BigQuery Tackles 1 Billion GitHub Files To Reveal Spaces vs. Tabs Developer Preference -- ADTmag

BigQuery Tackles 1 Billion GitHub Files To Reveal Spaces vs. Tabs Developer Preference

By David Ramel
September 6, 2016

Google developer advocate Felipe Hoffa showed off the capabilities of the company's cloud-based BigQuery data warehouse by analyzing some 1 billion files across 400,000 GitHub repositories to see if developers prefer tabs or spaces to indent their code.

That weighty issue has been plaguing the developer community for years, even being addressed in formal research such as last year's Stack Overflow developer survey that found 45 percent of respondents preferred tabs, while 33.6 percent preferred spaces.

Last week, Hoffa put BigQuery to the task in order to demonstrate how to leverage its capabilities.
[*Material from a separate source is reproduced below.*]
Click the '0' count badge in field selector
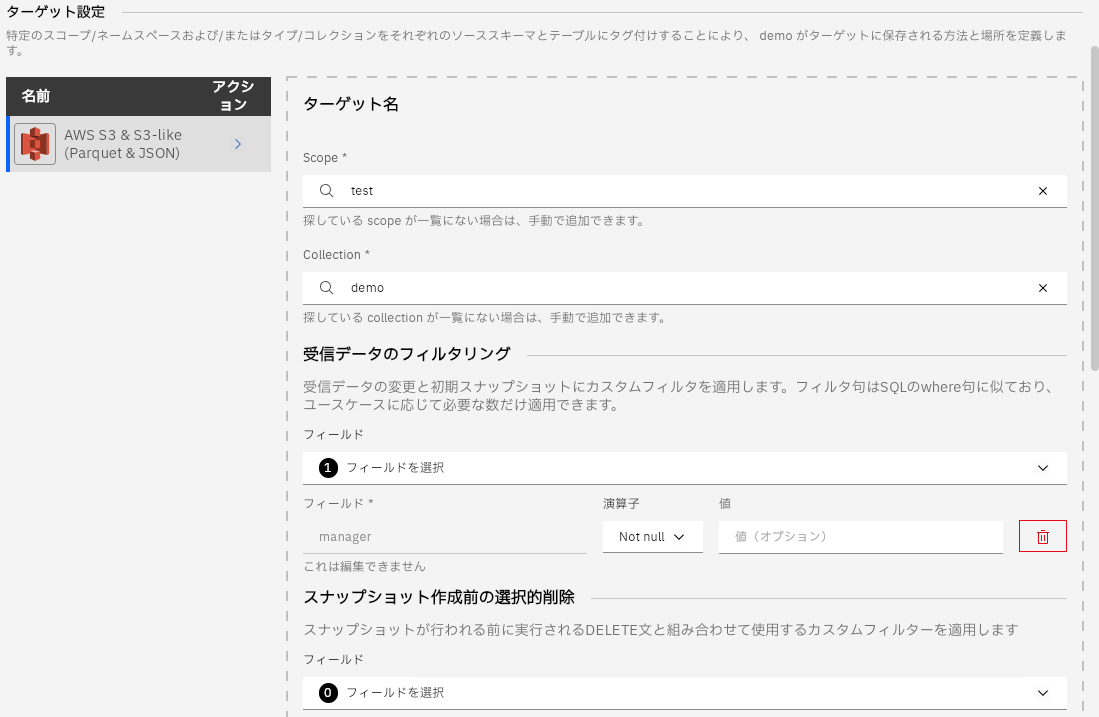The height and width of the screenshot is (717, 1099). 328,693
He examined the code written in 14 top programming languages -- some 14 TB in all -- included in 1 billion files spanning 400,000 open source repositories.

"Analyzing each line of 133 GBs of code in 16 seconds?" he wrote. "That's why I love BigQuery."
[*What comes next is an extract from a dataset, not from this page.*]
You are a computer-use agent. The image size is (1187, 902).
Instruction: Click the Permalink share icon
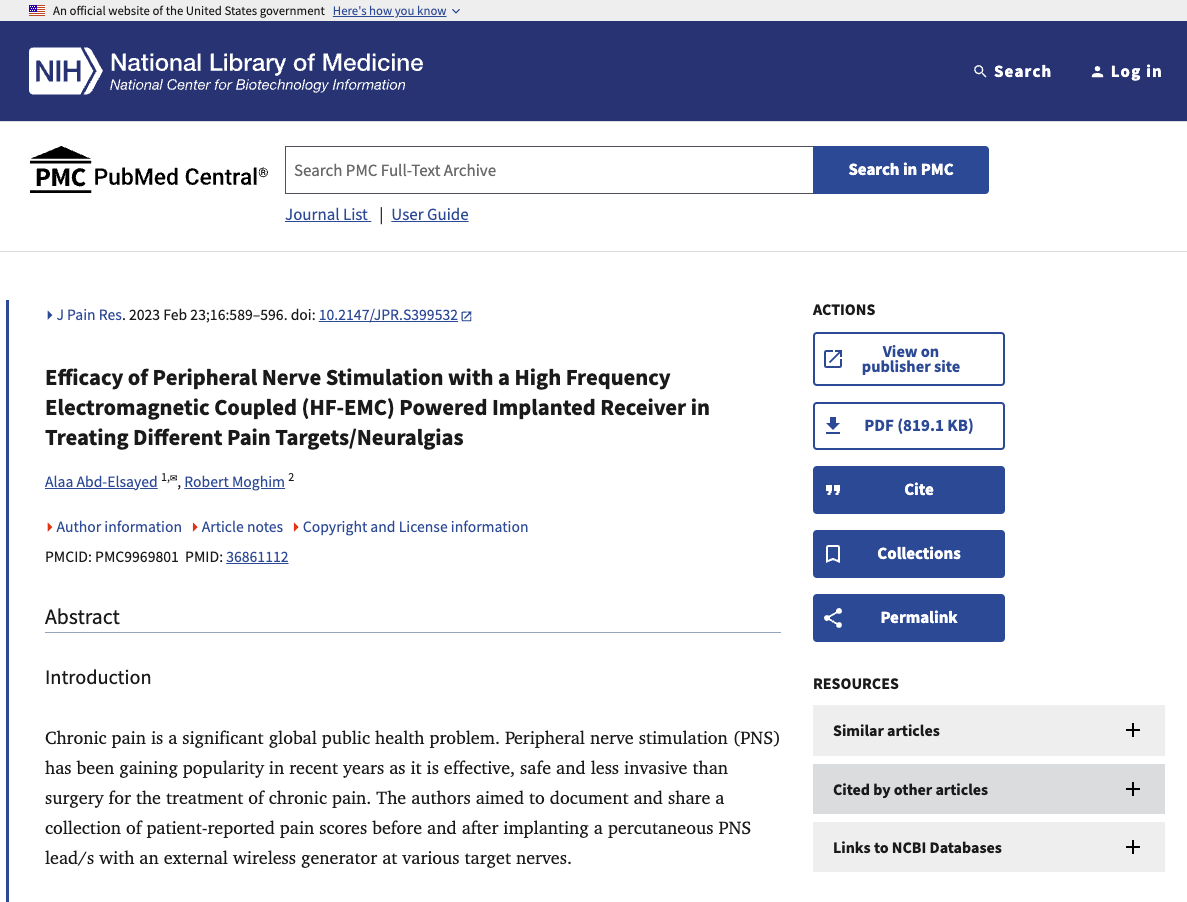(833, 618)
The product's site explains it in a nutshell:

BigQuery is Google's fully managed, petabyte scale, low cost analytics data warehouse. BigQuery is serverless, there is no infrastructure to manage and you don't need a database administrator, so you can focus on analyzing data to find meaningful insights, use familiar SQL, and take advantage of our pay-as-you-go model. BigQuery is a powerful Big Data analytics platform used by all types of organizations, from start-ups to Fortune 500 companies.

In June, both GitHub and Google announced the expansion of publicly available BigQuery tables containing GitHub data to the tune of more than 3 TB.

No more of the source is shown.